Lorsqu’un dirigeant engage un processus de cession, une question stratégique se pose rapidement : faut-il céder la totalité de ses titres ou conserver une participation minoritaire ?
La cession à 100 % permet une sortie claire et définitive : sécurisation immédiate du prix, simplification de la gouvernance et absence d’exposition future au risque. Cette option est souvent privilégiée en cas de départ à la retraite ou de volonté de tourner complètement la page.
À l’inverse, la conservation d’une participation minoritaire s’inscrit dans une logique de partenariat.

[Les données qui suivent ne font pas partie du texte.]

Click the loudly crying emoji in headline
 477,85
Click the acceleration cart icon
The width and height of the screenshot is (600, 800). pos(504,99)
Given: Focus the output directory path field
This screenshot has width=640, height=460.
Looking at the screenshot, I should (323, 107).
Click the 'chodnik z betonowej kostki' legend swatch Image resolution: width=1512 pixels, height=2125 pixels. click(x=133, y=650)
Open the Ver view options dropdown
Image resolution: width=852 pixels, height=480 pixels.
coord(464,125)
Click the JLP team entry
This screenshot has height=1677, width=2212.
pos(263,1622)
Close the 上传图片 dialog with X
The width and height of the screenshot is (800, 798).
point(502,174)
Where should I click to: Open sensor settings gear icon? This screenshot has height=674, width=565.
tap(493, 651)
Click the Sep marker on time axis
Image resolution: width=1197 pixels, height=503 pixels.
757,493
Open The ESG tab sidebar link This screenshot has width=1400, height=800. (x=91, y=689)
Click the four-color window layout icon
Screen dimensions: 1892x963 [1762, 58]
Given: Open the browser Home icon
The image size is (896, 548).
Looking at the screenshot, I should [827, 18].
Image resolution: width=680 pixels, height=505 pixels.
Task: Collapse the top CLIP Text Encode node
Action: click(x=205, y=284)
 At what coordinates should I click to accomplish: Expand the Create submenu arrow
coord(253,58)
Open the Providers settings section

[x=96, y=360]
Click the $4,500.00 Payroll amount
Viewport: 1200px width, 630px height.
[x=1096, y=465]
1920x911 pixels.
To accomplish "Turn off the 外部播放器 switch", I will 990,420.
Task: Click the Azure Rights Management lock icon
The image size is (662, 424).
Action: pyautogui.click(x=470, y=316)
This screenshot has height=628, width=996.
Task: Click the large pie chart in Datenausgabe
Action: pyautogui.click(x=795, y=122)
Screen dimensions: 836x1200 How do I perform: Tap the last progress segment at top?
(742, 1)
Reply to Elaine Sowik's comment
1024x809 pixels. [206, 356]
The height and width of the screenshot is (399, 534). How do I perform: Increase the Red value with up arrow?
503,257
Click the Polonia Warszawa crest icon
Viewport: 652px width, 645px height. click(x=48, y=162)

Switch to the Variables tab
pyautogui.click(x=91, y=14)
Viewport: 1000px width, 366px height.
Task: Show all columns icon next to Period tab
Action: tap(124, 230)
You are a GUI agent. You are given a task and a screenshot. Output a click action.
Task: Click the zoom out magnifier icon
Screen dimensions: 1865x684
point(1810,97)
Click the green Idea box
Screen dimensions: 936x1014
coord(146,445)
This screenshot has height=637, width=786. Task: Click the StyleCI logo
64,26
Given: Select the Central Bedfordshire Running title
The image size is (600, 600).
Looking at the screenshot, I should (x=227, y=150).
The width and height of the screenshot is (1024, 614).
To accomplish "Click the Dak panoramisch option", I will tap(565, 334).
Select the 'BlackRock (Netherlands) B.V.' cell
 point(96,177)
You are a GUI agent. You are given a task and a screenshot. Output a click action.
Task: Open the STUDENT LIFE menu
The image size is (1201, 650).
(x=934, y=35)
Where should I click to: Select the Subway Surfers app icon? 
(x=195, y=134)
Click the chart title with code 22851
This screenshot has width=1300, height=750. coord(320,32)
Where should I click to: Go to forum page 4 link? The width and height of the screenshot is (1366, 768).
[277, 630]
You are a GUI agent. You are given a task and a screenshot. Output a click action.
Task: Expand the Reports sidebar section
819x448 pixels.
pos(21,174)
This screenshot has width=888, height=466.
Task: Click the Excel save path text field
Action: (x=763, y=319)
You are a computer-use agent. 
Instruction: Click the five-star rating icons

Elle peut permettre au dirigeant de bénéficier d’une seconde création de valeur, notamment lorsque le repreneur apporte des moyens financiers ou stratégiques favorisant une phase de croissance accélérée.
Le choix dépend principalement :
- du projet personnel du dirigeant,
- du profil du repreneur (industriel, fonds, manager),
- du potentiel de développement de l’entreprise,
- et de l’appétence au risque.
Au-delà du prix immédiat, l’enjeu réside dans la trajectoire future de l’entreprise et dans le rôle que le dirigeant souhaite y jouer.
La structuration d’une cession partielle nécessite toutefois une attention particulière : pacte d’associés, gouvernance, mécanismes d’earn-out ou clauses de liquidité doivent être soigneusement encadrés.
La décision ne se résume donc pas à un arbitrage financier, mais relève d’une réflexion stratégique globale.